You know that old saying when you point your finger at someone. One finger pointing at me is three pointing back at you? The pre-occupation with sex has had broad implications for all people – heterosexual cisgender persons are often labeled primarily in terms of sex even insofar as they are perceived to be the “default” – and so such hangups regarding the sinfulness of the body will limit everyone’s capacity for embracing holiness. And those who “deviate” from the norm will feel the negative effects most acutely and suffer for it. This is why queer liberation is truly liberation for all: if everyone is suffering under the original sin of forced strictures of heteronormativity, then the policing of those brave enough to resist it lends power to those who conform to sin and punishes those who attempt to free themselves into wholeness and holiness.

So where am I going with this? How many times have you heard that you’re sinners, that someone loves you, but not your sin, that you only need to “choose” to be something you’re clearly not? How many times have you heard that it’s not possible to be queer and Christian?

Well, I have some questions for the folks that you’ve heard say those things. Why are you so adverse to holiness? Why are you so unwilling to keep the two greatest commandments?

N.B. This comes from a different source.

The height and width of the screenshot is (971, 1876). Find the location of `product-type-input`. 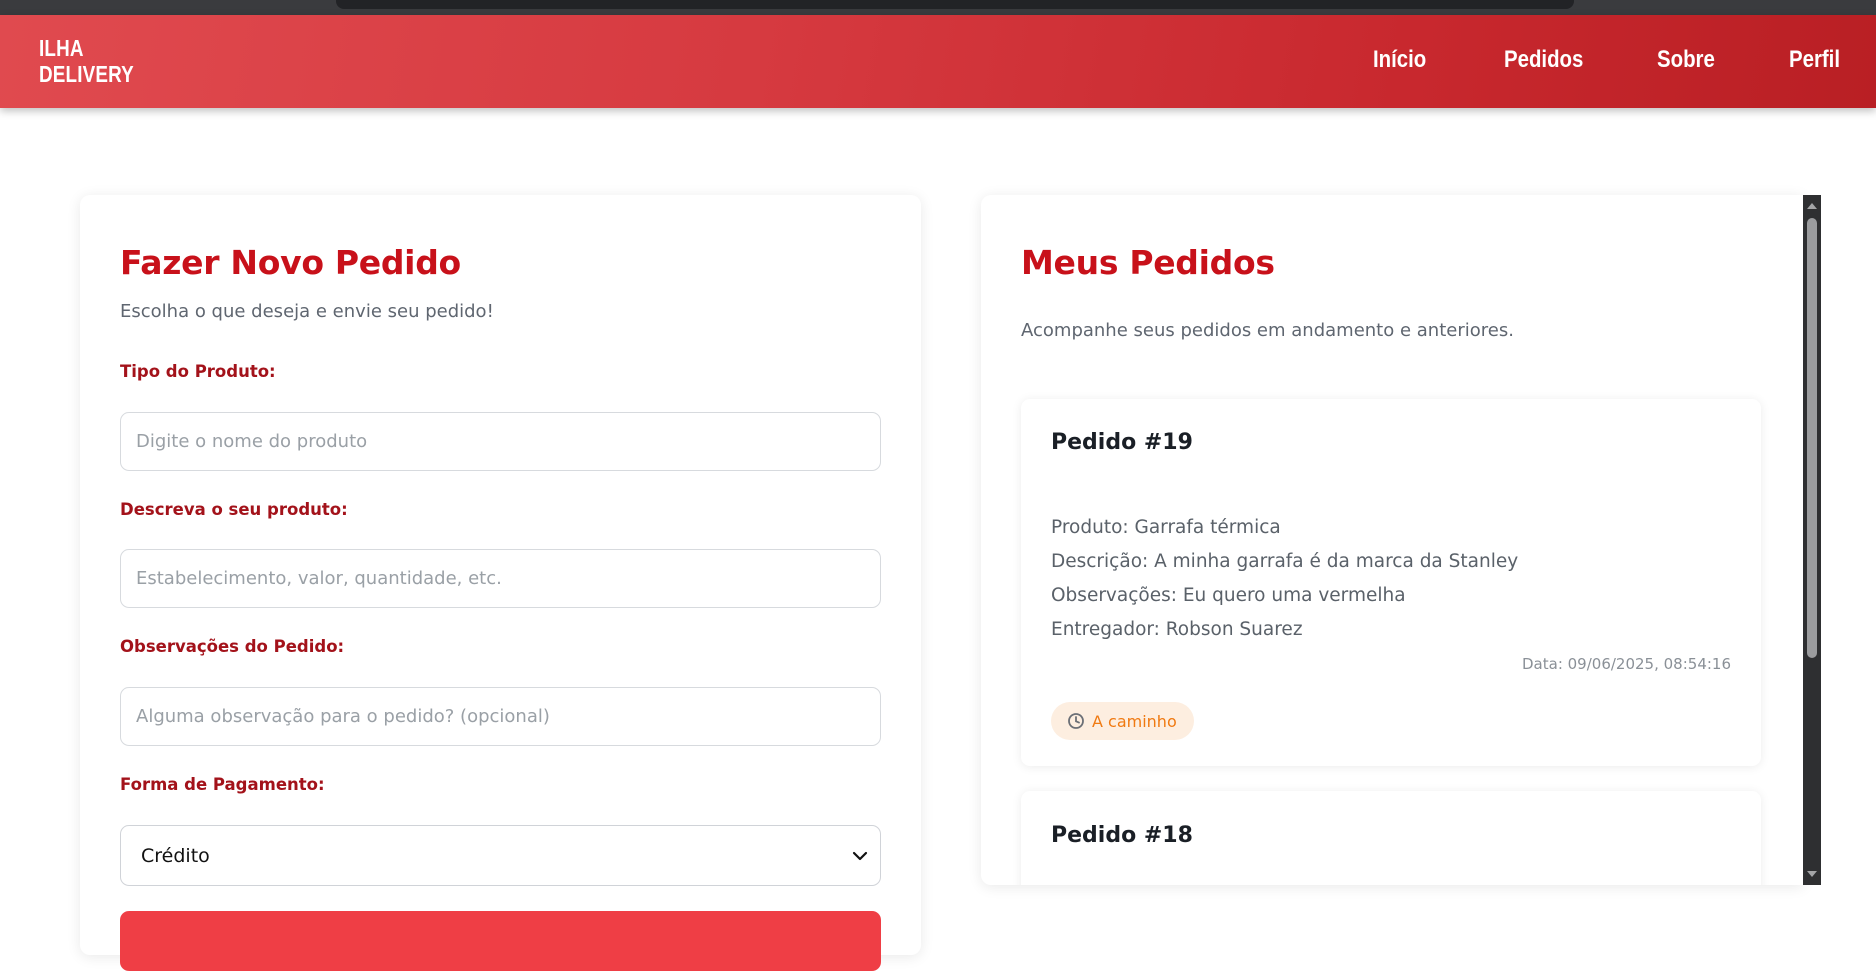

Why is it so necessary for you to cling to sin, to be so pre-occupied with sin … especially other people’s sins rather than your own? What good has that pre-occupation ever done you?

Surely a Christian who believes in the grace of God and the promise of holiness and love would wish for as many people as possible to experi9ence and participate in this sanctified life!

And now I have a word from Elizabeth Edman for all of you here and you watching … all my queer and deconstructing and exvangelical siblings: The risks queer people take in coming out, in simply being themselves in the world, in challenging the norms of heteronormative society is a queer virtue. Here that again. The risks you take are a virtue. “Risk is what happens when you have something that you value and you take a chance with it, hoping to achieve something of greater value, and that “identity-based risks involve putting on the line something that is part of you, hoping to get a return on that investment that will also be a part of you.

For far too many in the church, giving up the gatekeeping on holiness and the holding on to sin is a risk. To let go of their traditional understanding and regulation of salvation involves a loss of control that many in the church are not eager to make. If only the understood that the reward for doing so is so much greater than their complacent comfort of control … that the reward is the fresh, sweeping, generative rush of the Spirit. A revival we might say.

Your inclusion in the enlivening work of God, or more rightly, the recognition of the Spirit’s work in love that is already being done among you is an invigorating possibility far greater than the stagnant judgment of the misguided monotony of safe, scared sameness. To embrace queer perspectives and queer experiences … to embrace the experiences of those who’ve deconstructed and are now freed from dogma and toxicity in the Christian life and understanding of holiness opens up an expansive horizon of opportunity for God to do a new thing.

And that’s where I’m going with this. A declaration that we will embrace your experiences, we will respect your authentic soul-selves, we will wrestle with you through your questions and doubts, and together, we will both experience and be the materials with which God does a new thing.